**Problem details**
Output as a JSON list of strings, one string per line, the lines of the listing from the line containing "Given: Open the CV_2023 PDF file" to the line containing "Action: coord(164,276)", inclusive, omitting any blank lines.

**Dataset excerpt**
start

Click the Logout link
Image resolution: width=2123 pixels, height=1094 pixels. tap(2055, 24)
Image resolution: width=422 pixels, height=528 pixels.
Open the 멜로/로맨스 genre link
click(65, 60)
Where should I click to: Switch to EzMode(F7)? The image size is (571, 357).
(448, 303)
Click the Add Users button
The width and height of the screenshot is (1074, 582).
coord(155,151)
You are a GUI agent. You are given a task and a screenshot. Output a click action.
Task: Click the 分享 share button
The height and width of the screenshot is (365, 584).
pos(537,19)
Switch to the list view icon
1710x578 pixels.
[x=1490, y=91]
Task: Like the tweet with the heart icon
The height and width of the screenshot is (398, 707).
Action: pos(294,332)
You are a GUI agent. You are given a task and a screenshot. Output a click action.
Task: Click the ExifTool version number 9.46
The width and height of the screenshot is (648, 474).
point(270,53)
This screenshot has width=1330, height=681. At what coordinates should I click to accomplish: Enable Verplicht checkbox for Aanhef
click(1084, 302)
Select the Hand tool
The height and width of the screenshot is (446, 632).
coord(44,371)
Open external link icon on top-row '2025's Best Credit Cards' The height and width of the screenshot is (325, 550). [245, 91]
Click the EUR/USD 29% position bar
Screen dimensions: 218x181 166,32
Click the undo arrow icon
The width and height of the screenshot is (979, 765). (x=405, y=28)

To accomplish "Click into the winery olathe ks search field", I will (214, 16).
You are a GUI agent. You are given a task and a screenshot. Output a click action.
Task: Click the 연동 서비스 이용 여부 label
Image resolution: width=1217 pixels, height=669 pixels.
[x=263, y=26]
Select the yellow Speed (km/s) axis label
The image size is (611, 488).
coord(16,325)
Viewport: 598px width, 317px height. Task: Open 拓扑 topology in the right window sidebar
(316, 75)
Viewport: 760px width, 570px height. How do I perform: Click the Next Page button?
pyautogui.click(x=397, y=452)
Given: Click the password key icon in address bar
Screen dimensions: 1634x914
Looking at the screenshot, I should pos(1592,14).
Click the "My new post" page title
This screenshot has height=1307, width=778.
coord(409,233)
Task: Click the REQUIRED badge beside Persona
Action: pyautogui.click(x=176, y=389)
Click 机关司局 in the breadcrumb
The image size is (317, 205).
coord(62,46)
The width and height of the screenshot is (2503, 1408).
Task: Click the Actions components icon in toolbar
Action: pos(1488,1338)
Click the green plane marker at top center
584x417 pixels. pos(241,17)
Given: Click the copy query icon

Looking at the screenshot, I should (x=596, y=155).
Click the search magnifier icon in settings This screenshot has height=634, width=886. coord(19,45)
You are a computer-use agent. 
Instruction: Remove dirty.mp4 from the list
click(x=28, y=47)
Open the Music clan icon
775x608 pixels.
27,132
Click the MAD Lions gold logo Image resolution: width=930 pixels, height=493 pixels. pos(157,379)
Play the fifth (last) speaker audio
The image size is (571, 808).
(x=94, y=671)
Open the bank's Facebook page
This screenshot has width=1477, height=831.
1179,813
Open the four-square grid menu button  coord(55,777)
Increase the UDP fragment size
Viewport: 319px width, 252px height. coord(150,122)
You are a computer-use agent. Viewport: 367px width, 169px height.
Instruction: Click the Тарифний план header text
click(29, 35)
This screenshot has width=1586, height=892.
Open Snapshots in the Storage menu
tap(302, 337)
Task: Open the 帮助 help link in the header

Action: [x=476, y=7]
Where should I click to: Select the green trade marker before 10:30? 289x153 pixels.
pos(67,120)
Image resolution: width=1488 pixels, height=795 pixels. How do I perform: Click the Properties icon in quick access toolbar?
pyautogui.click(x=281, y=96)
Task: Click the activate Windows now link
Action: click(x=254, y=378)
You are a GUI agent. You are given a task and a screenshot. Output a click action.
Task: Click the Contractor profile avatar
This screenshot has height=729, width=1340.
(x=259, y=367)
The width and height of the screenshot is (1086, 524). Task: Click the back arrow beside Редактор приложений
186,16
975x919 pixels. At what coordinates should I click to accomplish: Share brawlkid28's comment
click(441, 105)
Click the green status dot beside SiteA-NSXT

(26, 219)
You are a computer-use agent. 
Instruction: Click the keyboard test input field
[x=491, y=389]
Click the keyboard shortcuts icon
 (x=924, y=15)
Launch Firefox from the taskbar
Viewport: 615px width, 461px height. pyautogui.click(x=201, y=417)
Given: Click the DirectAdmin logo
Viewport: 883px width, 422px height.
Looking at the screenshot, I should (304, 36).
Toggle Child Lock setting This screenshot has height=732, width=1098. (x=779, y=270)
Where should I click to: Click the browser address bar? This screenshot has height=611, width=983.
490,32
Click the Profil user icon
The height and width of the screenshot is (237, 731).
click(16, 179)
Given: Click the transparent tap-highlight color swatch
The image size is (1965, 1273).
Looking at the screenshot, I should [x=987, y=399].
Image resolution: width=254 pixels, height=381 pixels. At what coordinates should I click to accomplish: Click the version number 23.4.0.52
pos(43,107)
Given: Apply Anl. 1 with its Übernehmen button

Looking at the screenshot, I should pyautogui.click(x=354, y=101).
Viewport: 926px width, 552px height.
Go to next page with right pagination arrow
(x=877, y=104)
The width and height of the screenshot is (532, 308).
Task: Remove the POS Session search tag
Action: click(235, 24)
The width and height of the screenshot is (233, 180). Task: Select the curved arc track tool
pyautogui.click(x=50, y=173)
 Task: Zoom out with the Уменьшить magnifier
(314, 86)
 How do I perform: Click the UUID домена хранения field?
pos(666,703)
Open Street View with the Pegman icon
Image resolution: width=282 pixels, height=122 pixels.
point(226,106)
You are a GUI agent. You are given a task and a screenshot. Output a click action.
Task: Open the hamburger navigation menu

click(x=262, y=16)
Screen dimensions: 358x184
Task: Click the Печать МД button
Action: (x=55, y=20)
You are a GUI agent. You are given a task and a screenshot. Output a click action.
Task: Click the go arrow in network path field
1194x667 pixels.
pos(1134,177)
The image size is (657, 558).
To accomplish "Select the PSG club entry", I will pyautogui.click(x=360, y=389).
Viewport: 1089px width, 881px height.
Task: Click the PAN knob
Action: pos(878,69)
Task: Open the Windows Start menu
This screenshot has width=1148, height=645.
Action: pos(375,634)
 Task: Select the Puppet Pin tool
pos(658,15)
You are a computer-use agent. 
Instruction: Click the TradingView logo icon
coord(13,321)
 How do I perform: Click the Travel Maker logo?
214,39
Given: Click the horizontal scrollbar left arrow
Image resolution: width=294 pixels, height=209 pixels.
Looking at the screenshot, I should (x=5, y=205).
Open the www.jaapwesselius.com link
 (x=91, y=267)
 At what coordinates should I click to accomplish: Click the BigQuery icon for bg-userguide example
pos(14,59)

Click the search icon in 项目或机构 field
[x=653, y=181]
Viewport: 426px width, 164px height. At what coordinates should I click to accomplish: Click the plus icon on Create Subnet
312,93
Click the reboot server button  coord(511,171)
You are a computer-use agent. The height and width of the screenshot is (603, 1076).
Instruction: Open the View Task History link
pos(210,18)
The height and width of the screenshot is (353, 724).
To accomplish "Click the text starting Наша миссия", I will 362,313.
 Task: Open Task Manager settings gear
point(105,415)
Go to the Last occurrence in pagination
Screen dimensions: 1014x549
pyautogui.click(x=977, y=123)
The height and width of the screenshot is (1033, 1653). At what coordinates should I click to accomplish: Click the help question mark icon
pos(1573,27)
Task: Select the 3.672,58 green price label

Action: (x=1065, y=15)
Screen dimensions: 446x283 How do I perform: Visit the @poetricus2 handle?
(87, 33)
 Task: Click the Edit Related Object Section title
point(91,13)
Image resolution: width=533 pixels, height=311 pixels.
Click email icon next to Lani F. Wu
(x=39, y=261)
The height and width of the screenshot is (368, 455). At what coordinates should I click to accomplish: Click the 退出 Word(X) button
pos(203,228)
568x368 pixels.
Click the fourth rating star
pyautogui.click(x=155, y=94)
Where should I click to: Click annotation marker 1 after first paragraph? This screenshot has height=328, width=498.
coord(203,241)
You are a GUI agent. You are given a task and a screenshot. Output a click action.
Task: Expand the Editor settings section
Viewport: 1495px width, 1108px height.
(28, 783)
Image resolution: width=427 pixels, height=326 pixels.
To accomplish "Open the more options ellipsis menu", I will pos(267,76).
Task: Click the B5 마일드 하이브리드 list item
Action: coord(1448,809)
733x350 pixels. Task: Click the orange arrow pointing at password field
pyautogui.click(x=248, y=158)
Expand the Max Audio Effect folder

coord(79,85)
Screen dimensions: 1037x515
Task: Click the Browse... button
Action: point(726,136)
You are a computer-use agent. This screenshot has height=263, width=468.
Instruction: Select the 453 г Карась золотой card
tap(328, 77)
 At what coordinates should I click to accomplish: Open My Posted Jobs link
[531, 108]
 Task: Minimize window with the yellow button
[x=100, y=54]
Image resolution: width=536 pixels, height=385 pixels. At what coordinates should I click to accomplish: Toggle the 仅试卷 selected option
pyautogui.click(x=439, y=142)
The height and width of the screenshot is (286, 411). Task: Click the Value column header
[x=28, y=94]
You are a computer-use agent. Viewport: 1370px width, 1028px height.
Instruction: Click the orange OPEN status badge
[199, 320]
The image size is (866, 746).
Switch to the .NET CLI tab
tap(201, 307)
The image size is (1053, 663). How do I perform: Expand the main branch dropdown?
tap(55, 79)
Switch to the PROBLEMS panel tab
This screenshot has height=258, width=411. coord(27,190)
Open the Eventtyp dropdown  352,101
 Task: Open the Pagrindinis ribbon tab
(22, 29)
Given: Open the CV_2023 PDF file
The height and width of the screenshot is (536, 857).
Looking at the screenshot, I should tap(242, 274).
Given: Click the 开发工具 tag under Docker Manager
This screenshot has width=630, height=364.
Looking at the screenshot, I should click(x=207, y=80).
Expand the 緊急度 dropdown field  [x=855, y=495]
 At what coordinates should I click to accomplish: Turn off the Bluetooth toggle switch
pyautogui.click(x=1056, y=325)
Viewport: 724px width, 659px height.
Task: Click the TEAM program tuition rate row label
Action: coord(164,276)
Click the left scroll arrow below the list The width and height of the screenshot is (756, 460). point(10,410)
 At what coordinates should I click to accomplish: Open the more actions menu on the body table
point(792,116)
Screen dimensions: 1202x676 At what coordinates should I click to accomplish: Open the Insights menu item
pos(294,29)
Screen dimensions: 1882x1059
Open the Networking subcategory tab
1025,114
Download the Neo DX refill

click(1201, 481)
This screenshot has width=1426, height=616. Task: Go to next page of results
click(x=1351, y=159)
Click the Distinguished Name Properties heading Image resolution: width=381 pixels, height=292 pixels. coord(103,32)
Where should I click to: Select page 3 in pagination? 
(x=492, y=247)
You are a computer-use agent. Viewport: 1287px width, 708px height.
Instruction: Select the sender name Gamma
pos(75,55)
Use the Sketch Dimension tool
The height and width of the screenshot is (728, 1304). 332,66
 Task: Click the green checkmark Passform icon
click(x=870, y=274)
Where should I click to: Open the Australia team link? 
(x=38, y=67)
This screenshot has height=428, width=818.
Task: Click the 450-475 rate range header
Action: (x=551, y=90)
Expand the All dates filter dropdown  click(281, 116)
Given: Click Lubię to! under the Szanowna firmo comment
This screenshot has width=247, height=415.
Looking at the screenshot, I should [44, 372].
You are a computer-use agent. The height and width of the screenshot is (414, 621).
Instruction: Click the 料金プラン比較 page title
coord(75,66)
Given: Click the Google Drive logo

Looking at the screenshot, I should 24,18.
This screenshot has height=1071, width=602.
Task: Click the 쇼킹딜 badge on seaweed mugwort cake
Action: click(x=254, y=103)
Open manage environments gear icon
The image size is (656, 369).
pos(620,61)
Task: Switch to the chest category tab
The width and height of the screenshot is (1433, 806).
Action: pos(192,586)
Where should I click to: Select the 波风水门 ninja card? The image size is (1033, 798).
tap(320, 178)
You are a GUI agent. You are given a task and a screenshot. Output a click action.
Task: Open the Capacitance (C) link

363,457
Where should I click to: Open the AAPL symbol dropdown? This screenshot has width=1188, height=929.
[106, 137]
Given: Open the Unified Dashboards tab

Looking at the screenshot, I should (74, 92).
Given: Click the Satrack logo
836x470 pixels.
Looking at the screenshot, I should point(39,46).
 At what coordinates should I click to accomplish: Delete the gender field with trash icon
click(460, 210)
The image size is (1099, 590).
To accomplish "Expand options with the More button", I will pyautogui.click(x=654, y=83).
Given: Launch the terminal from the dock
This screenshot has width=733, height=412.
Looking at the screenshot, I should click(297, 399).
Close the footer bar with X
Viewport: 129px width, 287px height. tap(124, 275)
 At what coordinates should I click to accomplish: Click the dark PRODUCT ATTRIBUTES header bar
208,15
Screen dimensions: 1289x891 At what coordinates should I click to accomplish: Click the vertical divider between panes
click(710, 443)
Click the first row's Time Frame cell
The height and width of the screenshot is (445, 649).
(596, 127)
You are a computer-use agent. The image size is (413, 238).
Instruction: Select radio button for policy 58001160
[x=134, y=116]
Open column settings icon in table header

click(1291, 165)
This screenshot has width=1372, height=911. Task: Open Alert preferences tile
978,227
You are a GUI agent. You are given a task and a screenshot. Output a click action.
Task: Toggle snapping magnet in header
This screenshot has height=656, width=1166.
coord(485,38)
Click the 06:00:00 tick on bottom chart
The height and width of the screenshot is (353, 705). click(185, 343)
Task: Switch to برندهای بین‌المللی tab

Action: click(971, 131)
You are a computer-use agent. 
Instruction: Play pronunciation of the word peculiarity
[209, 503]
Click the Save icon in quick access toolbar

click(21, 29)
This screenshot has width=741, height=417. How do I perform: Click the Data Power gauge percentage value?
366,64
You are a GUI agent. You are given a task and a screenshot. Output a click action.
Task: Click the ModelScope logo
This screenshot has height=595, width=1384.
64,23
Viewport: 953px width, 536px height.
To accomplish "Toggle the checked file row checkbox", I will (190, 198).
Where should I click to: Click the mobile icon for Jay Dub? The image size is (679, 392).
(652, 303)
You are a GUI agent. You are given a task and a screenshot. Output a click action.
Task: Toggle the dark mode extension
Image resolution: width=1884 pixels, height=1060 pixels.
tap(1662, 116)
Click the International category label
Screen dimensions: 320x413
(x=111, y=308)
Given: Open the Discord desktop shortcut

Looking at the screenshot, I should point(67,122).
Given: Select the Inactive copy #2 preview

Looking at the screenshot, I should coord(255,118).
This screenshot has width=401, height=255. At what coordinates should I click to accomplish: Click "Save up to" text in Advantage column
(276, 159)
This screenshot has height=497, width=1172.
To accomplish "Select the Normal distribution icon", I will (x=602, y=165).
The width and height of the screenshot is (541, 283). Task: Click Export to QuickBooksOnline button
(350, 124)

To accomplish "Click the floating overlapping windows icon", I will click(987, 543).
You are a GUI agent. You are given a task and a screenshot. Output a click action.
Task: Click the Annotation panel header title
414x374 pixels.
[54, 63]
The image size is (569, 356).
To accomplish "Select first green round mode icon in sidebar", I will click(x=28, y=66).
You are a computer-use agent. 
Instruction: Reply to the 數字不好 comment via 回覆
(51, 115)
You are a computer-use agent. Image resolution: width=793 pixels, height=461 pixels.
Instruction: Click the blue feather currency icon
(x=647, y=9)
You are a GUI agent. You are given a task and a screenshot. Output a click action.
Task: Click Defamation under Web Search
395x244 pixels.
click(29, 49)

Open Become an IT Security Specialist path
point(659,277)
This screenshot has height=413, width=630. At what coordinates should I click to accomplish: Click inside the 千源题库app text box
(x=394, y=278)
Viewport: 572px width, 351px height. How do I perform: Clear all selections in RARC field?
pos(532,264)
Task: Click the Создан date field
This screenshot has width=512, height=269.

end

**Solved problem**
[
  "Given: Open the CV_2023 PDF file",
  "The height and width of the screenshot is (536, 857).",
  "Looking at the screenshot, I should tap(242, 274).",
  "Given: Click the 开发工具 tag under Docker Manager",
  "This screenshot has width=630, height=364.",
  "Looking at the screenshot, I should click(x=207, y=80).",
  "Expand the 緊急度 dropdown field  [x=855, y=495]",
  " At what coordinates should I click to accomplish: Turn off the Bluetooth toggle switch",
  "pyautogui.click(x=1056, y=325)",
  "Viewport: 724px width, 659px height.",
  "Task: Click the TEAM program tuition rate row label",
  "Action: coord(164,276)"
]